Request >>
How many lines in the records below contain the string "WiFi"? Case counts. Reply with the number alone.

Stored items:
....................

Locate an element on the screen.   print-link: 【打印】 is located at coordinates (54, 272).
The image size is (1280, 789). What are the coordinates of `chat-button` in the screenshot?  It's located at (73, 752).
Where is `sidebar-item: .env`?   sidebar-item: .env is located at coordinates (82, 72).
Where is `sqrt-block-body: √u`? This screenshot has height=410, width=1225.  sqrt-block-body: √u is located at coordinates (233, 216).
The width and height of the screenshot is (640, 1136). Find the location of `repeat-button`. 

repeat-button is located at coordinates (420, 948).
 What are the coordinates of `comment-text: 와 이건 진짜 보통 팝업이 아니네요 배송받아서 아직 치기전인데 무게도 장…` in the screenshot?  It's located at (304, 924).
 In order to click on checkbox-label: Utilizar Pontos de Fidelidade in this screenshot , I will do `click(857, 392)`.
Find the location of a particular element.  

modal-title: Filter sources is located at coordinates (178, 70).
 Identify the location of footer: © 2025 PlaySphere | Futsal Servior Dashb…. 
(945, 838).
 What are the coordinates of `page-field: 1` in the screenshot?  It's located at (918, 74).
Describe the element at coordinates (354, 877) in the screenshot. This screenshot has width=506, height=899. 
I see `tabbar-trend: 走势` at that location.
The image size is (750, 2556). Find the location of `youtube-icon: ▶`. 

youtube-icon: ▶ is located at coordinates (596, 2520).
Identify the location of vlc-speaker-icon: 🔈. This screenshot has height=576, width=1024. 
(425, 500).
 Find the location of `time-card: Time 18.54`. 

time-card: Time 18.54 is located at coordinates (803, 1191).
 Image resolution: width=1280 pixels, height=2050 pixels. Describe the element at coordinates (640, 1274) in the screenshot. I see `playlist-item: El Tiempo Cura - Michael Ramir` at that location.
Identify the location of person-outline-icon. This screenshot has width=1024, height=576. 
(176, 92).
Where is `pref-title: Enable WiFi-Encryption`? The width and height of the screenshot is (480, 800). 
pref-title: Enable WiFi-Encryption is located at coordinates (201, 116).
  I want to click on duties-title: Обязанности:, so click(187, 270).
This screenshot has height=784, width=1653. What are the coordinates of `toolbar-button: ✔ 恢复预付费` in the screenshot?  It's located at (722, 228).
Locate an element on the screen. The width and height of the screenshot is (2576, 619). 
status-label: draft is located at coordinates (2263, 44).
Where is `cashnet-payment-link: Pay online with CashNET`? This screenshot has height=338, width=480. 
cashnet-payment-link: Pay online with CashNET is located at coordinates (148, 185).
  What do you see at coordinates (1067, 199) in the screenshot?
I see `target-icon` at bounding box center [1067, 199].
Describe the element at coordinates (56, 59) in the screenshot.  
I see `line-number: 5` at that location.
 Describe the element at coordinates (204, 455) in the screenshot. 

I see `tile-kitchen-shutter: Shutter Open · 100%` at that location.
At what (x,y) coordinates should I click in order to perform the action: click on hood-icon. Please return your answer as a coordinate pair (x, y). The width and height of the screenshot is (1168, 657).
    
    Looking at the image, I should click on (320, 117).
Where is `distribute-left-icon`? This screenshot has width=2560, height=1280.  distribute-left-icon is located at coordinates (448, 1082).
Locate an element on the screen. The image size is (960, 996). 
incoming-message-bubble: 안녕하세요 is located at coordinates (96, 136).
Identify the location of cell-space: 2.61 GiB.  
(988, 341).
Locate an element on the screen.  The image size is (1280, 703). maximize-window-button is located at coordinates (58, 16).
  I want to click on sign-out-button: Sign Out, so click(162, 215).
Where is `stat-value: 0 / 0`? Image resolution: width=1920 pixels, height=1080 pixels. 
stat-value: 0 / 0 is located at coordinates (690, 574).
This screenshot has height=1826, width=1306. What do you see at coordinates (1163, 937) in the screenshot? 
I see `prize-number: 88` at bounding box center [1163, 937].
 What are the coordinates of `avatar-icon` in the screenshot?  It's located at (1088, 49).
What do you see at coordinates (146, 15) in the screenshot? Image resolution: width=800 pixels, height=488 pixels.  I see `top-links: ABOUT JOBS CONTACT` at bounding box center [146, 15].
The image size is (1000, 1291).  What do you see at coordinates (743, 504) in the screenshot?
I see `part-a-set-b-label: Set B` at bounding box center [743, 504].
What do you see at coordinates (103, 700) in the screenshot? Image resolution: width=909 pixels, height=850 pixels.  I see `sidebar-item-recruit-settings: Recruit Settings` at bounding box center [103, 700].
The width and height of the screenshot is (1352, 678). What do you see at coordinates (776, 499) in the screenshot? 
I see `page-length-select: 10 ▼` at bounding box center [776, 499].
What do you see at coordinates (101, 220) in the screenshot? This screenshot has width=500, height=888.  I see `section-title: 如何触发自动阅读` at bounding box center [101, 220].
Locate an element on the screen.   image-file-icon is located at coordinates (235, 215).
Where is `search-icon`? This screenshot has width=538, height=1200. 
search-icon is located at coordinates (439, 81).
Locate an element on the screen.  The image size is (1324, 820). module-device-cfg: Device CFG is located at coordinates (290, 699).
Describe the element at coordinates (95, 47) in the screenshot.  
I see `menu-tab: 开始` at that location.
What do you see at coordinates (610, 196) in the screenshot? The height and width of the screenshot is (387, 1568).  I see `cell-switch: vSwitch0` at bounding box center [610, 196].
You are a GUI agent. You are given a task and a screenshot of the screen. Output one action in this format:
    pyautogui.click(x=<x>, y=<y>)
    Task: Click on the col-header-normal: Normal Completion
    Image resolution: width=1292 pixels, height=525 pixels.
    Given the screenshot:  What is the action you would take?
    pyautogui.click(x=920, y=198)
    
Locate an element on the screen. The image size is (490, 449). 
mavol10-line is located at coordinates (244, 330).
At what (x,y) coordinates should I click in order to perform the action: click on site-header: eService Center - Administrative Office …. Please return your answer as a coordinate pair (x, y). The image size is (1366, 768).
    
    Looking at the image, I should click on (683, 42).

....................

Solution to the problem >>
2